***** GIVEN RECORDS

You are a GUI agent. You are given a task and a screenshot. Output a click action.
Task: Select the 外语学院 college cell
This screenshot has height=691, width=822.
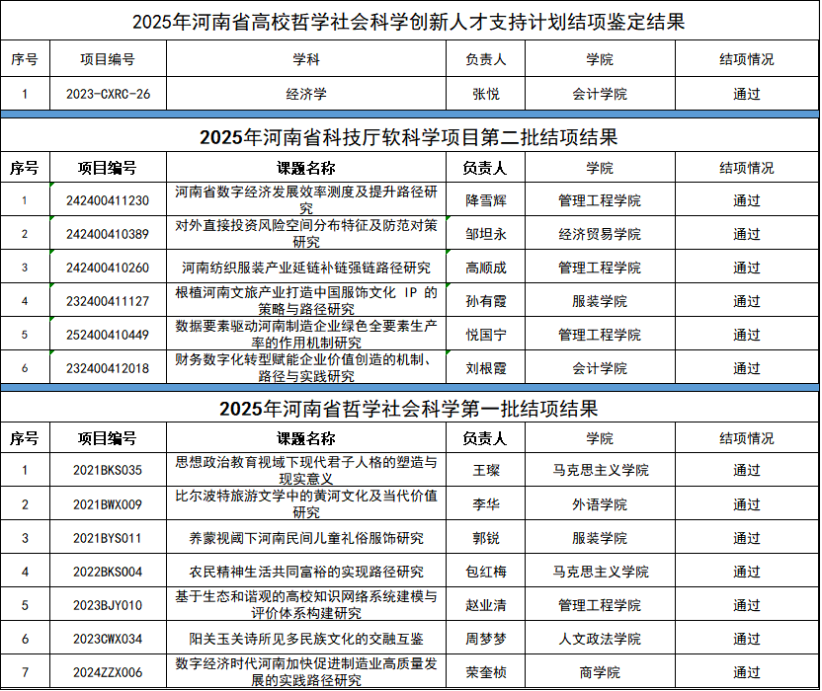click(x=599, y=504)
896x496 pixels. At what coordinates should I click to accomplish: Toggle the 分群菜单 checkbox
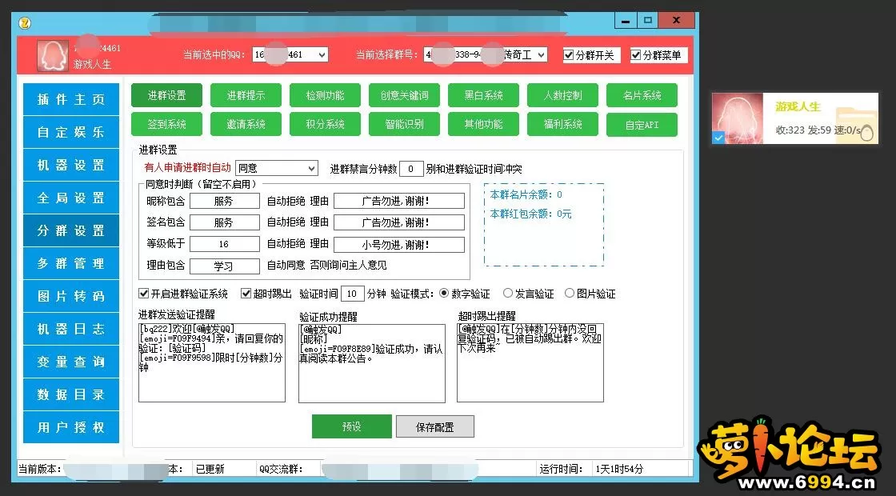(x=636, y=55)
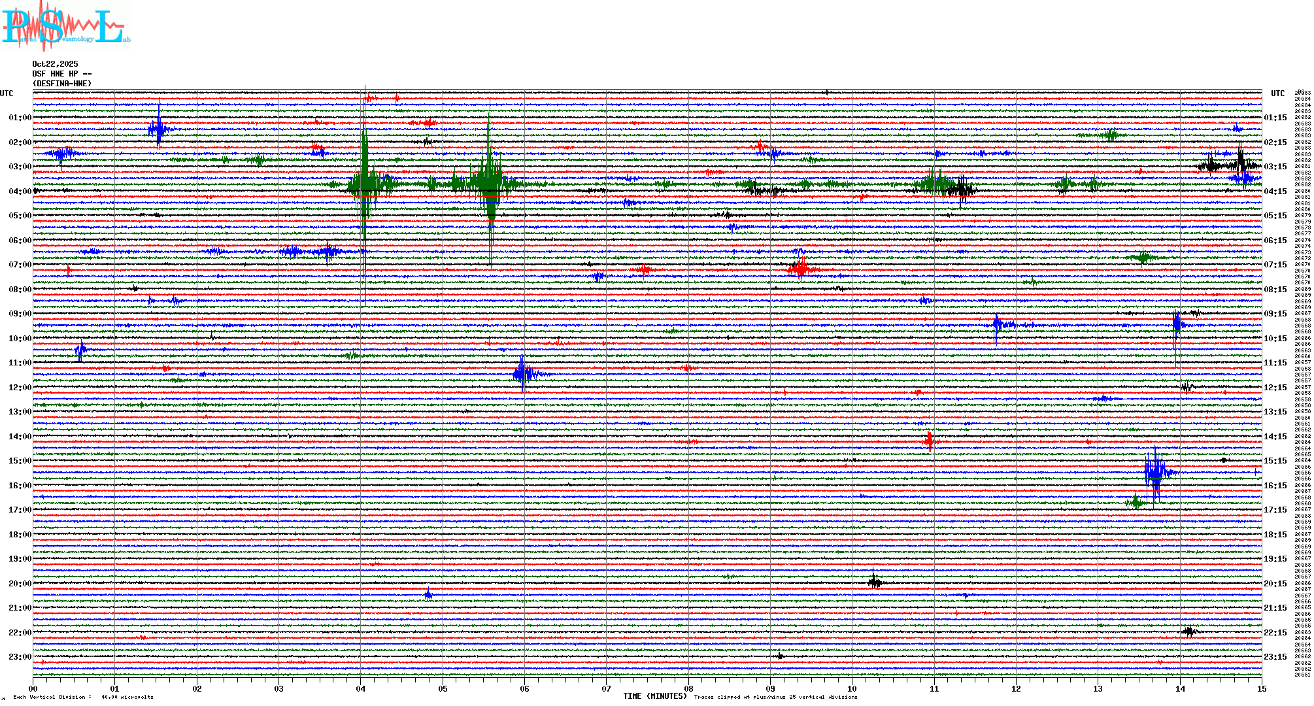Click the 04 minute tick on the bottom axis
The height and width of the screenshot is (706, 1314).
[361, 688]
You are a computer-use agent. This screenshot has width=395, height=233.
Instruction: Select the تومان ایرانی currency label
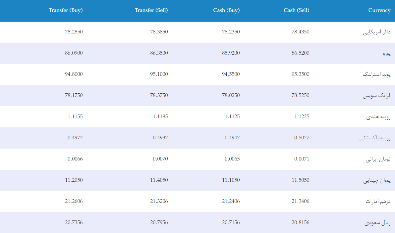[378, 159]
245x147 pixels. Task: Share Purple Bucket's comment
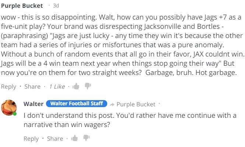tap(32, 86)
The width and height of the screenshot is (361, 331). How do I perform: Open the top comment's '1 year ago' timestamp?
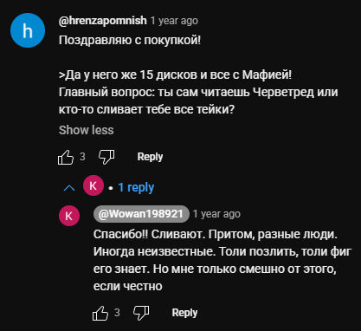[174, 21]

**********

(PROBLEM REQUIREMENTS): Copy out the entries word for word, starting at the line that contains "The width and" and ending at the last line of the entries, with the pictures left out.

(COMPLETED TASK):
The width and height of the screenshot is (361, 331). How do I perform: Open the top comment's '1 year ago' timestamp?
[174, 21]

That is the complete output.